Scottish Employment Appeal Tribunal Clarifies Test Under Equality Act, Section 15

The recent appeal case of Sheikholeslami v University of Edinburgh is a reminder to employers that even if they believe they are acting in a way unconnected with an employee’s disability, the law may analyse the circumstances and find sufficient connection for the Claimant to succeed in a claim of discrimination arising from disability (s15 Equality Act). Although it appears that the threshold for employees to establish such a connection is relatively low, it must always be remembered that a justification defence is available. The fact that an employee can point to a link between their disability and how they were treated by their employer does not guarantee that their claim will succeed.

The background to the case

The Claimant was employed by the Defendant in 2007 as Professor and Chair of Chemical Process Engineering. She suffered from severe work-related stress and depression and was absent from her position from January 2010 until her contract was terminated in April 2012.

In 2010, the Claimant raised a grievance for sexual discrimination. Following a diversity review, it was found employees were not judged because of ‘gender bias as such’ but there were cultural problems in the School of Engineering. The Claimant told the Defendant she wished to be transferred from the School of Engineering, but the Defendant wanted her to remain. No agreement could be reached, and in 2012 the Claimant was dismissed on the grounds her work permit had expired.

Various claims were brought by the Professor, including that the Defendant had not made reasonable adjustments, disadvantaging her by insisting she return to work at the School of Engineering; and a claim of discrimination arising from disability under s15 of the Equality Act 2010, in that her dismissal flowed from her disability-related absence.

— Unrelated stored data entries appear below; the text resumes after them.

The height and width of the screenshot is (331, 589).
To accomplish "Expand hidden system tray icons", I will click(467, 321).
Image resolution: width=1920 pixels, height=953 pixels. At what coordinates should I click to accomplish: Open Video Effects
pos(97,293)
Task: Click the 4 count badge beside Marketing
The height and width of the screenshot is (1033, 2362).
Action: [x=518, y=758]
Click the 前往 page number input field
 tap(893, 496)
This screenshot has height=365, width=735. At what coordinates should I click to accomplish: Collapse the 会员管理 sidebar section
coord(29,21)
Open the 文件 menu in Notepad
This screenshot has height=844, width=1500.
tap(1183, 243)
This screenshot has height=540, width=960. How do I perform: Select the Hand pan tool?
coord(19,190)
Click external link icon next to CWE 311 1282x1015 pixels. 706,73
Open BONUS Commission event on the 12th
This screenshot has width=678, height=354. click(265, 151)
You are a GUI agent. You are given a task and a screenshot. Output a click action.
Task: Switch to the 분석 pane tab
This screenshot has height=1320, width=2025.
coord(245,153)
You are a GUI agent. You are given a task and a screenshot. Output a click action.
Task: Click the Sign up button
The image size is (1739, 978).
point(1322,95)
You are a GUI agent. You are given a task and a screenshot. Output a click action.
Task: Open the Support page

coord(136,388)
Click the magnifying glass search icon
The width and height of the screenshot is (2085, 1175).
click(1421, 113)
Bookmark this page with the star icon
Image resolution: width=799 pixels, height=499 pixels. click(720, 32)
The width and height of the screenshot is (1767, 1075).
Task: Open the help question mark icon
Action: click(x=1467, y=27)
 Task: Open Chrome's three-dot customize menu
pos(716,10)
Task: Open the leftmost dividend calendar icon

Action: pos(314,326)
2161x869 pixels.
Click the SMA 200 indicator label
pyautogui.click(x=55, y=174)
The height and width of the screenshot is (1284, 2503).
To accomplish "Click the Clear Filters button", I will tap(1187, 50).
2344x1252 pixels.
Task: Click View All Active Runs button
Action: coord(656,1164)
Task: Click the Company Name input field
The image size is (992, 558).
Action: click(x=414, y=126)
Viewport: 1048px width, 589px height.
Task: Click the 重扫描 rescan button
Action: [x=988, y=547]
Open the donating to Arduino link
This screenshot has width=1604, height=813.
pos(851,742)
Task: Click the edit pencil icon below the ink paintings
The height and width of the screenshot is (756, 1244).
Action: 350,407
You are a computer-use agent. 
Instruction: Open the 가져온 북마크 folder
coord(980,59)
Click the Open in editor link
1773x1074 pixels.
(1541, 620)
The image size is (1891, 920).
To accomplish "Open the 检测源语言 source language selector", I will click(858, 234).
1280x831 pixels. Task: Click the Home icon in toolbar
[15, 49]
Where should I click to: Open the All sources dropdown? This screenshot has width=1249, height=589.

Her claim was rejected in the Employment Tribunal. However, this was overturned on appeal. The Employment Appeal Tribunal (EAT) stated the lower Tribunal erred when it found no link between the Claimant’s disability and her absence and subsequent refusal to return to work at the School of Engineering. The causation test applied by the Employment Tribunal, as to whether the Claimant was mistreated due to a consequence of her disability, was too strict. The EAT deemed the test to be: did the Claimant’s refusal to return to work arise “in consequence of” her disability. This is a looser test than one of causation.

The EAT also stated the Tribunal had applied the wrong test in regard to the reasonable adjustment claims. The Claimant did not need to show the PCP disadvantaged her ‘because of her disability’, as there is no strict causation test contained in the Equality Act s 20(3). Instead, the Tribunal should have considered whether, when compared with someone who does not have a disability, the PCP had the effect of disadvantaging the Claimant.